Purpose
The paper introduces a new typology of agency corruption models, based on the conformity of principal and agent’s preferences to the ‘ideal’ preferences of Society that contains well-known models, bureaucratic and efficient corruption, and new ones: quasi- and totalitarian corruption.
Design/methodology
The paper is developing the methodology of corruption models’ classification that based on modelling of Society’s preference relation and proving whether the principal’s (agent’s) preferences are different from it (principal’s mala fides) or not (bona fides).
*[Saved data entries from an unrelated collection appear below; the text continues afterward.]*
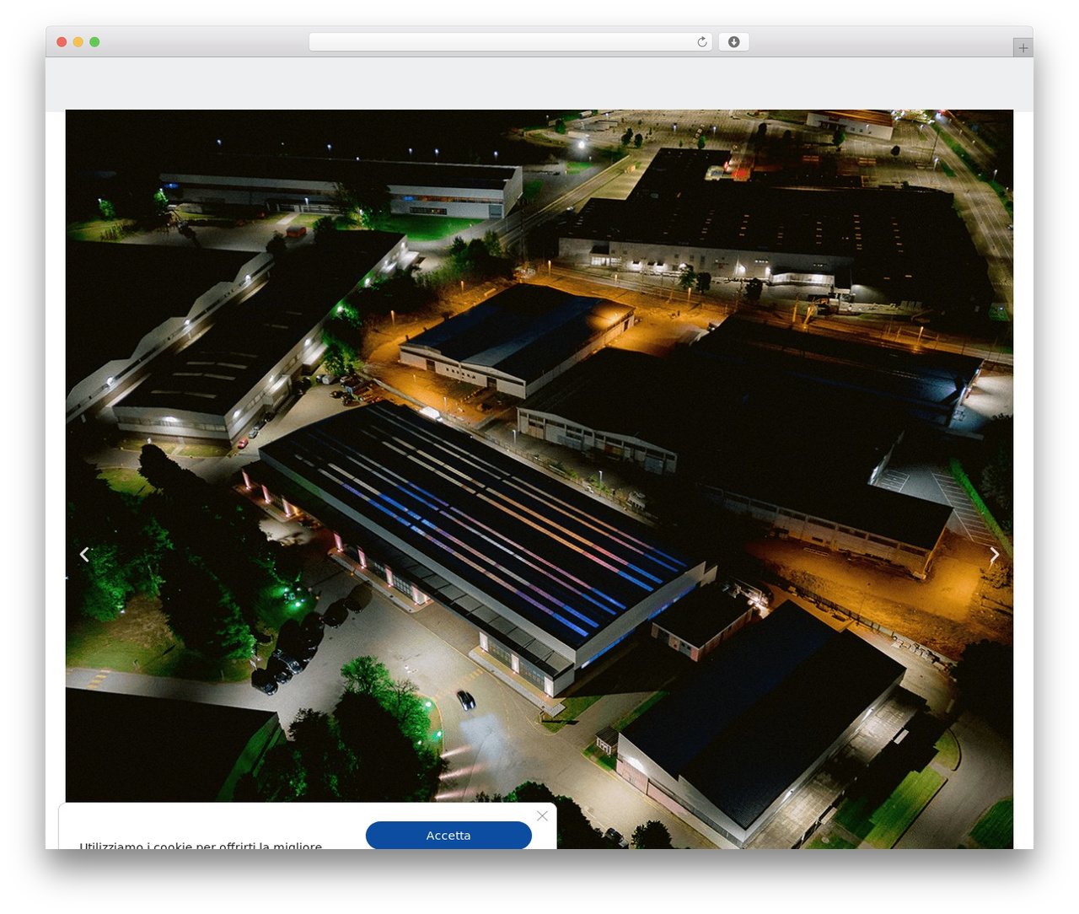Open the browser downloads icon
This screenshot has height=914, width=1079.
[x=733, y=42]
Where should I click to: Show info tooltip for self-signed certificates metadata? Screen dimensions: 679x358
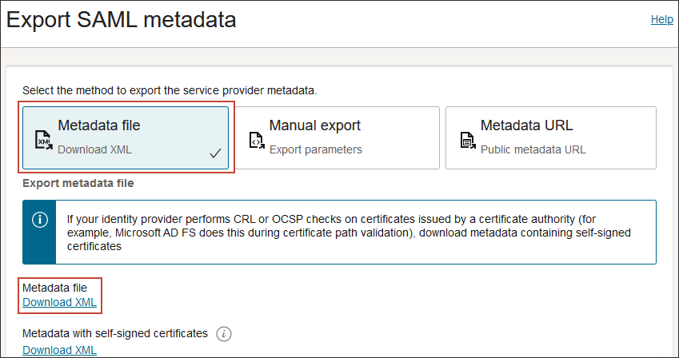224,333
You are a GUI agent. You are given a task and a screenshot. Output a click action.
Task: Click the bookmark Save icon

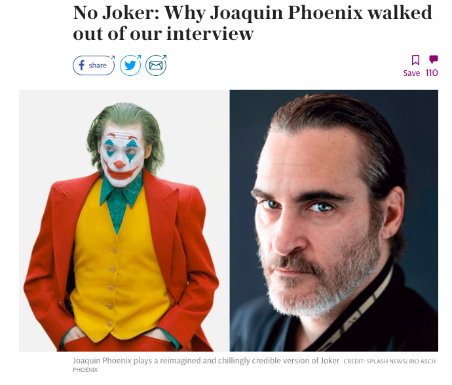click(x=415, y=60)
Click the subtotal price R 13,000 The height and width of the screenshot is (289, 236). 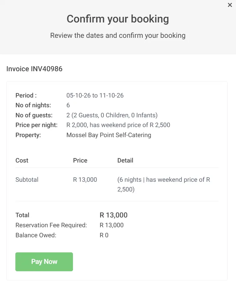pyautogui.click(x=85, y=180)
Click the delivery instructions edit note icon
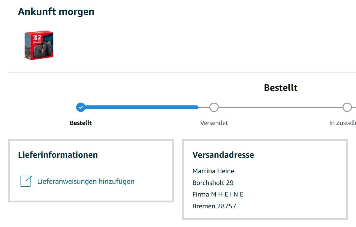356x227 pixels. (x=26, y=181)
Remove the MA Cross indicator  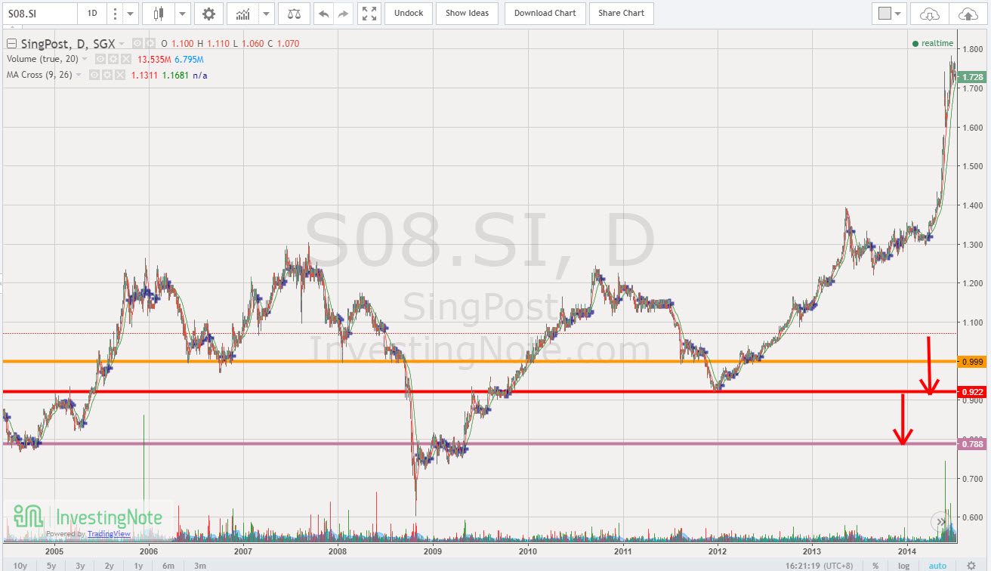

In the research, each paper published in JoPP in 2018-2019 was examined, and all considered corruption cases were classified in the framework of the suggested typology included two papers where totalitarian corruption’s assumptions (principal and agent are mala fide and have the same preferences) were true.
Findings
The paper gives the methodology of corruption cases classification, introduces the totalitarian corruption model in the mainstream of the corruption theory, and supplies a practical example of it.
Practical implications
The research suggests the practical algorithm of corruption cases classification that was applied to the JoPP publications and the case where the principal made agents award contracts to the predefined supplier at inflated price.
Originality/value
The study is the first work that introduces a new totalitarian corruption model, establishes its connection with the former research, and gives an example how policy implications can be obtained in this case.